Hadoop Distributed File System (HDFS)

Why HDFS?

In this video, we will learn about Hadoop Distributed File System (HDFS), which is one of the main components of Hadoop ecosystem.

Before going into depth of HDFS, let us discuss a problem statement.

If we have 100TB data, How will we design a system to store it? Let’s take 2 minutes to find out possible solutions and then we will discuss it.

One possible solution is to build network-attached storage or storage area network. We can buy hundred 1TB hard disks and mount them to hundred subfolders as shown in the image. What will be the challenges in this approach? Let us take 2 minutes to find out challenges and then we will discuss them.

Let us discuss the challenges.

How will we handle failover and backups?

Failover means switching to a redundant or standby hard disk upon the failure of any hard disk. For backup, we can put extra hard disks or build a RAID i.e. redundant array of independent disks for every hard disk in the system but still it will not solve the problem of failover which is really important for real-time applications.

How will we distribute the data uniformly?

Distributing the data uniformly across the hard disks is really important so that no single disk will be overloaded at any point in time.

Is it the best use of available resources?

There may be other small size hard disks available with us but we may not be able to add them to NAS or SAN because huge files can not be stored in these smaller hard disks. Therefore we will need to buy new bigger hard disks.

How will we handle frequent access to files? What if most of the users want to access the files stored in one of the hard disks. File access speed will be really slow in that case and apparently no user will be able to access the file due to congestion.

How will we scale out?

Scaling out means adding new hard disks when we need more storage. When we will add more hard disks, data will not be uniformly distributed as old hard disks will have more data and newly added hard disks will have less or no data.

To solve above problems Hadoop comes with a distributed filesystem called HDFS. We may sometimes see references to “DFS” informally or in older documentation or configurations.

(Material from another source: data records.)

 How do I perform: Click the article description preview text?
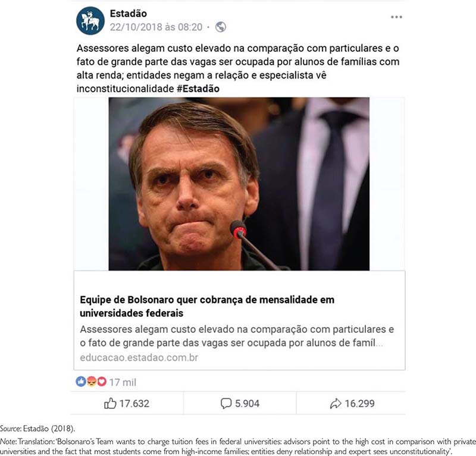tap(237, 336)
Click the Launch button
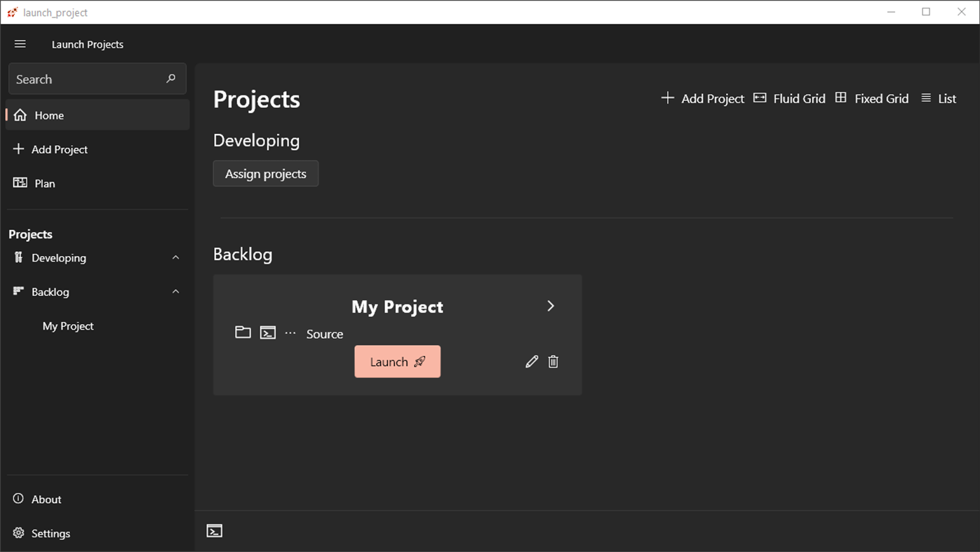Screen dimensions: 980x552 tap(397, 361)
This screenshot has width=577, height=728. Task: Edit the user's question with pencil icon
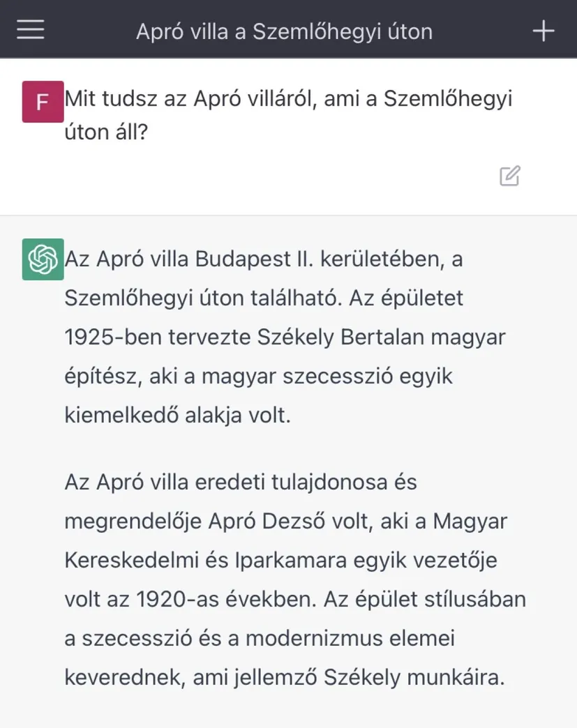coord(510,176)
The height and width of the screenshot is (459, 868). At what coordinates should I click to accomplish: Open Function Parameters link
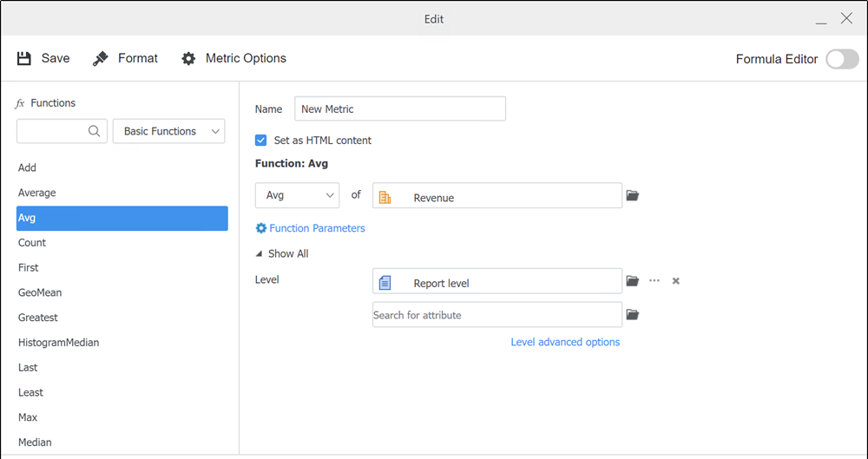pyautogui.click(x=311, y=228)
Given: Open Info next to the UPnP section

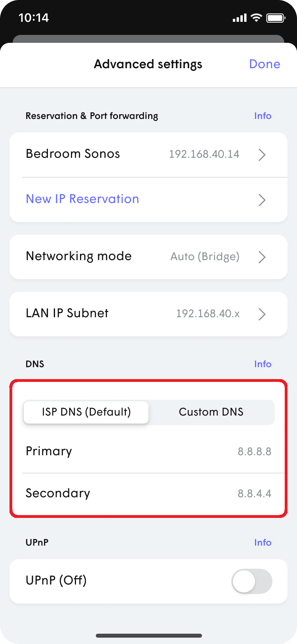Looking at the screenshot, I should click(x=263, y=542).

HDFS - NameNode & DataNodes

An HDFS cluster has two types of nodes: one namenode also known as the master and multiple datanodes

An HDFS cluster consists of many machines. One of these machines is designated as namenode and other machines act as datanodes. Please note that we can also have datanode on the machine where namenode service is running. By default, namenode metadata service runs on port 8020

The namenode manages the filesystem namespace. It maintains the filesystem tree and the metadata for all the files and directories in the tree. This information is stored in RAM and persisted on the local disk in the form of two files: the namespace image and the edit log. The namenode also knows the datanodes on which all the blocks for a given file are located.

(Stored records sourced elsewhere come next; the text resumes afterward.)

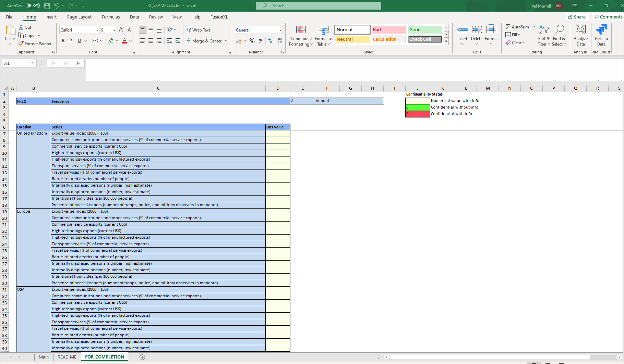The width and height of the screenshot is (624, 364).
Task: Open the Name Box dropdown arrow
Action: coord(32,63)
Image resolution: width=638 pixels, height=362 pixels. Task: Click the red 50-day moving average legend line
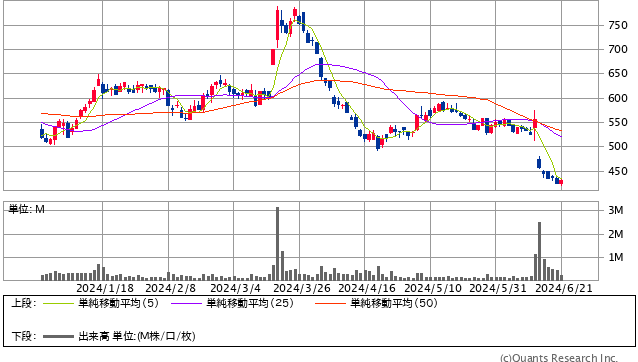point(330,303)
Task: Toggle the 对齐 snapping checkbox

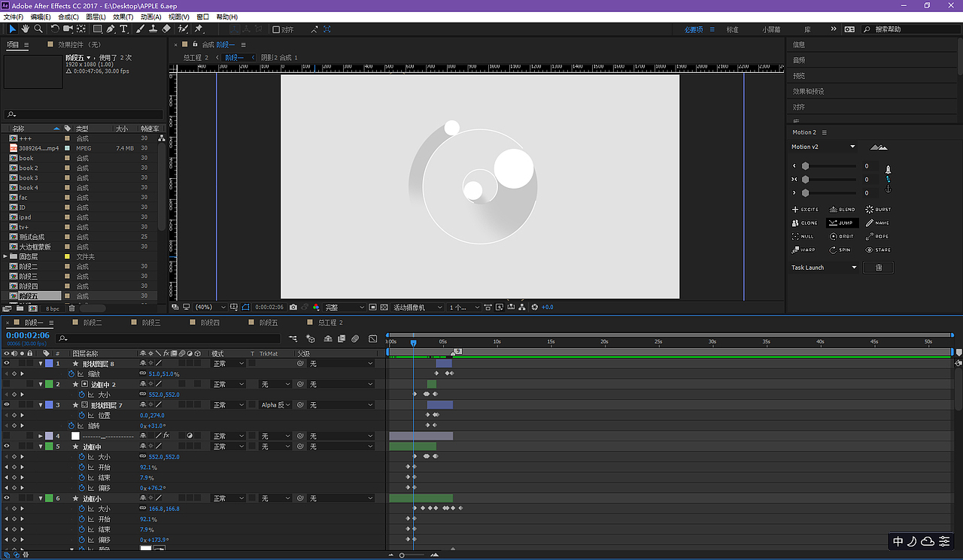Action: [276, 29]
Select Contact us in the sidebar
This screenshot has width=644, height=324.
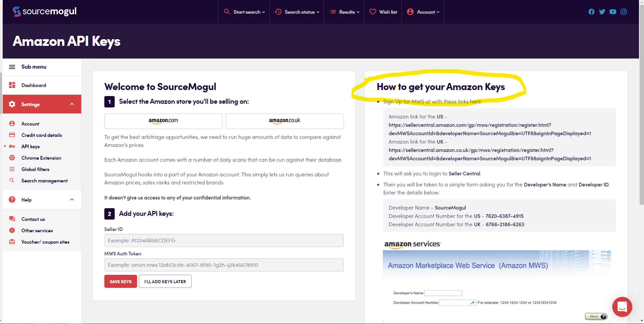32,219
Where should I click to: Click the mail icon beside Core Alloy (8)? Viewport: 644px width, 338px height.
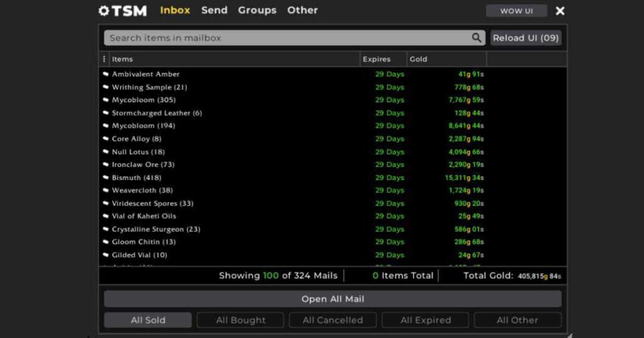[x=106, y=139]
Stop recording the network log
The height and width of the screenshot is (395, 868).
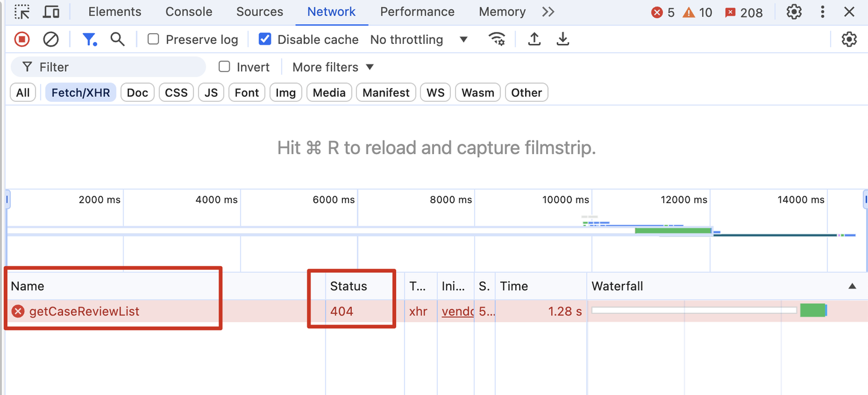click(22, 40)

Datanodes are the workhorses of the filesystem. While namenode keeps the index of which block is stored in which datanode, datanodes store the actual data. In short, datanodes do not know the name of a file and namenode does not know what is inside a file.

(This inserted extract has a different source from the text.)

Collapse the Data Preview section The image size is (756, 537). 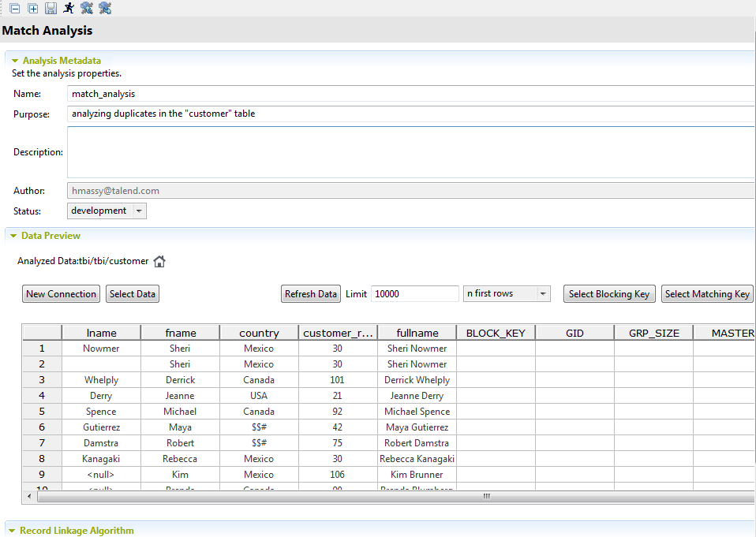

As a rule of thumb, namenode should be installed on the machine having bigger RAM as all the metadata for files and directories is stored in RAM. We will not be able to store many files in HDFS if RAM is not big as there will not be enough space for metadata to fit in RAM. Since data nodes store actual data, datanodes should be run on the machines having the bigger disk.

HDFS - Replication

Let’s understand the concept of blocks in HDFS. When we store a file in HDFS, the file gets split into the chunks of 128MB block size. Except for the last block all other blocks will have 128 MB in size. The last block may be less than or equal to 128MB depending on file size. This default block size is configurable.

Let’s say we want to store a 560MB file in HDFS. This file will get split into 4 blocks of 128 MB and one block of 48 MB

What are the advantages of splitting the file into blocks? It helps fitting big file into smaller disks. It leaves less unused space on the every datanode as many 128MB blocks can be stored on the each datanode. It optimizes the file transfer. Also, it distributes the load to multiple machines. Let’s say a file is stored on 10 data nodes, whenever a user accesses the file, the load gets distributed to 10 machines instead of one machine.

It is same like when we download a movie using torrent. The movie file gets broken down into multiple pieces and these pieces get downloaded from multiple machines parallelly. It helps in downloading the file faster.

Let’s understand the HDFS replication. Each block has multiple copies in HDFS. A big file gets split into multiple blocks and each block gets stored to 3 different data nodes. The default replication factor is 3. Please note that no two copies will be on the same data node. Generally, first two copies will be on the same rack and the third copy will be off the rack (A rack is an almirah where we stack the machines in the same local area network). It is advised to set replication factor to at least 3 so that even if something happens to the rack, one copy is always safe.

We can set the default replication factor of the file system as well as of each file and directory individually. For files which are not important we can decrease the replication factor and for files which are very important should have high replication factor.

Whenever a datanode goes down or fails, the namenode instructs the datanodes which have copies of lost blocks to start replicating the blocks to the other data nodes so that each file and directory again reaches the replication factor assigned to it.

HDFS - Design & Limitations

HDFS is designed for storing very large files with streaming data access patterns, running on clusters of commodity hardware. Let’s understand the design of HDFS

It is designed for very large files. “Very large” in this context means files that are hundreds of megabytes, gigabytes, or terabytes in size.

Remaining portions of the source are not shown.